Схватив куртку и телефон, я выбежала на улицу, чтобы дойти по ней до открытых скал, как делала каждый день с момента нашего переезда в церковь. Узкая улочка, по которой едва могла проехать одна машина, была полна людей. Они шли, громко разговаривая и размахивая руками. Я пошла было с ними рядом, но внезапно меня охватило острое чувство паники, и я вжалась в стену сада, пережидая, пока толпа схлынет. Что происходит? Я не могла понять, отчего у меня стучит в висках и горят щеки. Приливы со мной уже случались, и это был не прилив, но что тогда? Возможно, я заболела? Люди все шли мимо, шумные и деловитые.
– Добрый день! Прекрасная погода.
Мне удалось только выдавить в ответ еле слышное «добрый». Не зная, что делать, куда бежать, я развернулась и помчалась обратно в церковь, захлопнула за собой железную калитку и укрылась в коридоре. Я лежала на полу, пытаясь унять колотящееся сердце, мысли скакали в голове, как бешеные. Постепенно шум в голове успокоился, и я поняла, что за тот год, что мы прожили в церкви, я практически не общалась ни с кем, кроме Мота и наших двоих детей, когда те звонили или приезжали в гости. Выходя на улицу одна, я старалась ни с кем не разговаривать; если же мы были вместе с Мотом, то он болтал за нас обоих.
Пыталась ли я хоть с кем-нибудь поговорить с тех пор, как мы здесь поселились? В магазине я могла бы поболтать с продавщицей, она часто спрашивала, помогая мне складывать покупки: «Вы к нам насовсем переехали? Я вас все время вижу. А откуда вы переехали – похоже, из Корнуолла?» Она заговаривала со мной много раз, но я всегда уходила от ответа, просто бормотала ей «спасибо», хватала сумку и убегала.
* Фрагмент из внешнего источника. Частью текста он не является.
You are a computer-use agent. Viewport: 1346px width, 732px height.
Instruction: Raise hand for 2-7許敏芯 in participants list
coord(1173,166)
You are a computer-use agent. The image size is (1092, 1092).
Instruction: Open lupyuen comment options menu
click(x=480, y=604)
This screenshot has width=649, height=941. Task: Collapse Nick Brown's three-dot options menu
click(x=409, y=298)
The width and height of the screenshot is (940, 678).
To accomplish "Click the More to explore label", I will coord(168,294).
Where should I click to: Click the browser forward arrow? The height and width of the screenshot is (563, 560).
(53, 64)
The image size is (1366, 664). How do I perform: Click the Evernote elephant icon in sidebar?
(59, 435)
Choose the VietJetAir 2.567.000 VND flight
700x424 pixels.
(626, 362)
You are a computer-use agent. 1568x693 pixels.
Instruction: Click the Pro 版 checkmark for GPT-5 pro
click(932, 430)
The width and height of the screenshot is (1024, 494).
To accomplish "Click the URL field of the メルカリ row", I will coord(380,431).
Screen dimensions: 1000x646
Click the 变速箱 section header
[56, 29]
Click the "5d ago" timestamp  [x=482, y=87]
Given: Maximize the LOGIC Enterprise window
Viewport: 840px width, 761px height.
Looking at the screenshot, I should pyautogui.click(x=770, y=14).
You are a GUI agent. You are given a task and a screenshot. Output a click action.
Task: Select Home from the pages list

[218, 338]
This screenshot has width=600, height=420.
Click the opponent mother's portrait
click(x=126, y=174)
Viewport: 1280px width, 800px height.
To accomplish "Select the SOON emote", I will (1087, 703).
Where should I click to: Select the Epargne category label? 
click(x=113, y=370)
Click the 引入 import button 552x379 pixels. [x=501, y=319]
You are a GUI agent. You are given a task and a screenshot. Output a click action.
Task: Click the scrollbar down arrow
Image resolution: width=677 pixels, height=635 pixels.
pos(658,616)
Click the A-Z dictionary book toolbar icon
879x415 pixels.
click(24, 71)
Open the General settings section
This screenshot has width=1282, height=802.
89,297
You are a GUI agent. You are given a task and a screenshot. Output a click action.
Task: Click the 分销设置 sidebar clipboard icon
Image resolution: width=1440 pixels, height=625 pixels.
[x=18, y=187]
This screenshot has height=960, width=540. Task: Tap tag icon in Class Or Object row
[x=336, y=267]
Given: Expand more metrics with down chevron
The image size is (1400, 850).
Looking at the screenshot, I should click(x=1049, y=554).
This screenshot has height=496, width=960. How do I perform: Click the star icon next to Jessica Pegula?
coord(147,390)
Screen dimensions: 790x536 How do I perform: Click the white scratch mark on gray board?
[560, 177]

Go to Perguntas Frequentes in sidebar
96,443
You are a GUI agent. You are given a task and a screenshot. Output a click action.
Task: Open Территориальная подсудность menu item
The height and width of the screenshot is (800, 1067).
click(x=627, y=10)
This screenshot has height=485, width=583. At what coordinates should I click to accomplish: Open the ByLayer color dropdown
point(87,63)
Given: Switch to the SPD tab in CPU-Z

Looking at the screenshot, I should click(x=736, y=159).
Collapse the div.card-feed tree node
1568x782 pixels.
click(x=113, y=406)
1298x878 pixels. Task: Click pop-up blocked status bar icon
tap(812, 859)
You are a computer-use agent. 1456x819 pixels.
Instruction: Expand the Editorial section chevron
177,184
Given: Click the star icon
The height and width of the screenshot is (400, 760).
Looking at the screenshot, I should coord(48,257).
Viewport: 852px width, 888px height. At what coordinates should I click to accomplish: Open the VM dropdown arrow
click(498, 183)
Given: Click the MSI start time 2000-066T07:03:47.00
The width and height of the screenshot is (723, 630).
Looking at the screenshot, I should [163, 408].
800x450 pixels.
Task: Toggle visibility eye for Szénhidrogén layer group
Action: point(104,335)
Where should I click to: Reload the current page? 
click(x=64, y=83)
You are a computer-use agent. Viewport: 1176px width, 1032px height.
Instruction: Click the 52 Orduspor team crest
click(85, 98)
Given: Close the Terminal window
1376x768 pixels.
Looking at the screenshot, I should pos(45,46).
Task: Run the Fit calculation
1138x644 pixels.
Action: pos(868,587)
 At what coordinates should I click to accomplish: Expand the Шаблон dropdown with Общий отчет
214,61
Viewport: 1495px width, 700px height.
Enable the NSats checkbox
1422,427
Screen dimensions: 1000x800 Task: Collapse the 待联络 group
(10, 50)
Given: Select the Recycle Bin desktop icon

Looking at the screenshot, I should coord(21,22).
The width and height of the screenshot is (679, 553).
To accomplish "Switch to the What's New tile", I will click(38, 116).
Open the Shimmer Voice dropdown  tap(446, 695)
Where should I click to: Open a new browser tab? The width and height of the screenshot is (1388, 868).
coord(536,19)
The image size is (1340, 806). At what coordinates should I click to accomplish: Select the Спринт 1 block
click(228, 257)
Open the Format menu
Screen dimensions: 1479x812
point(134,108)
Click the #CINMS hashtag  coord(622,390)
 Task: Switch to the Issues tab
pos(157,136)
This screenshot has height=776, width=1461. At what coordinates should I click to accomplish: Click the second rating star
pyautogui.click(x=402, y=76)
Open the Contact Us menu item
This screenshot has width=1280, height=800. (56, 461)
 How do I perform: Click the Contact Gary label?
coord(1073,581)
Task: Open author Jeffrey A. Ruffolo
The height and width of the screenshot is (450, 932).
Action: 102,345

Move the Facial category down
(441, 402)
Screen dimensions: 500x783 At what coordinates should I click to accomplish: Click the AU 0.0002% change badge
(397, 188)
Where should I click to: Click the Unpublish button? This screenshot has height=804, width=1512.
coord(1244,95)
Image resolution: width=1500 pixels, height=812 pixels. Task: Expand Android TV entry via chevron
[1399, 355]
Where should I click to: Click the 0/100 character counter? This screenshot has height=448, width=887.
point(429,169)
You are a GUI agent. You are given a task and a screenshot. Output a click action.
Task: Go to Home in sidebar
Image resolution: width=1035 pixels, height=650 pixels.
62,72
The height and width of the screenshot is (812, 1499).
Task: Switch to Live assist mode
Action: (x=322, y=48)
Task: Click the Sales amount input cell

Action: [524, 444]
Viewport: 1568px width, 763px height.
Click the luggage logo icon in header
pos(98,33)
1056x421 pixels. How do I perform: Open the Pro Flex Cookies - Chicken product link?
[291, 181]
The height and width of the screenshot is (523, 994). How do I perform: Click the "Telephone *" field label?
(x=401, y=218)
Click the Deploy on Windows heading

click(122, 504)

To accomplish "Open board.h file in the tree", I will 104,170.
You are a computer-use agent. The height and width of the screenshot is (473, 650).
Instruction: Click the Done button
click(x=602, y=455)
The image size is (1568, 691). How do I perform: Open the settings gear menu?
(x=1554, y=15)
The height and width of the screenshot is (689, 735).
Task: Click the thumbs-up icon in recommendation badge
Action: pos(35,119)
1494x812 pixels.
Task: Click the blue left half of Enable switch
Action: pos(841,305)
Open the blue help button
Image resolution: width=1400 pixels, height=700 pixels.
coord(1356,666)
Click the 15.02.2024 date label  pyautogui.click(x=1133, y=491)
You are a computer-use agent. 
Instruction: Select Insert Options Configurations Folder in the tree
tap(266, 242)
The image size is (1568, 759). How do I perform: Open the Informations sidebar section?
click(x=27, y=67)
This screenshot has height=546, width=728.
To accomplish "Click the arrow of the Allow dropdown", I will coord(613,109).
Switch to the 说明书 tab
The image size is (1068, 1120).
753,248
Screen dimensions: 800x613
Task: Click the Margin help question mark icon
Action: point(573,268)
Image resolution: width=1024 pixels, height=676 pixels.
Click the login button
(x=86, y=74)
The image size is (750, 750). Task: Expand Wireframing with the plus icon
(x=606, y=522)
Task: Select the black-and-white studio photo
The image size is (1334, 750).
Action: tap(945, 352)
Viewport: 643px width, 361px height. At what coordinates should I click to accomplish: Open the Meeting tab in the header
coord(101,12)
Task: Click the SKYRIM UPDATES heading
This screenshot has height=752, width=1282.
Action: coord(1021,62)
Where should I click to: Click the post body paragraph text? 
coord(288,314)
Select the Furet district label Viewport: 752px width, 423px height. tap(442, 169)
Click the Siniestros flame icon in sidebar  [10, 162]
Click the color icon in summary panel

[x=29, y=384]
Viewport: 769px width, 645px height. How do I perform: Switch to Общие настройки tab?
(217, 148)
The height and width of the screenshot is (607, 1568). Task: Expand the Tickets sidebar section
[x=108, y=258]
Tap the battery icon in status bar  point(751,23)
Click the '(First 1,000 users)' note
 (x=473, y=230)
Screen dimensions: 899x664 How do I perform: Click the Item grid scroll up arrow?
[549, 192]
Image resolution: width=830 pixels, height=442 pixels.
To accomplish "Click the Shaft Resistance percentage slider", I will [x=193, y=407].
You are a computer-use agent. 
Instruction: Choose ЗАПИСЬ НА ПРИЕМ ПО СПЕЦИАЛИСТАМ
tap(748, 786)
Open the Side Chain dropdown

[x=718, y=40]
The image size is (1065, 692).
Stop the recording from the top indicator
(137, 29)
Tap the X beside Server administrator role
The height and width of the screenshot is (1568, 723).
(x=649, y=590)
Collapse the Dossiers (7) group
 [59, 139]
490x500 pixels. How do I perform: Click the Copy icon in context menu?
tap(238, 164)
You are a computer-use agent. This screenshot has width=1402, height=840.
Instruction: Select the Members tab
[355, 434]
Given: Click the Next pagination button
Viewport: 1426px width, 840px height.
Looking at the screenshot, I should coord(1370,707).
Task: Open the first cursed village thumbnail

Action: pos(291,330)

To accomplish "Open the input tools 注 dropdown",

Иногда прохожие останавливались, чтобы через ограду полюбоваться фасадом высокой, внушительной церкви, и задавали мне вопросы о ее истории. Я отвечала, что ничего не знаю, но могу позвать Мота, который знает. После этого удирала за церковь и уже не показывалась оттуда. Выходя за дверь, я всегда находилась в состоянии повышенной тревожности, болезненного осознания всего вокруг. Когда мы шли по тропе с рюкзаками на спинах, никаких проблем с общением у меня не возникало, так почему же теперь, в деревне, мне так важно оставаться невидимой? С трудом обретенные на тропе песчинки веры в себя пропали, растворились, исчезли в наползающем с моря тумане. Рассердившись на себя, я села. Это просто смешно – столько времени избегать общения с людьми. Я слишком долго потакала своей слабости.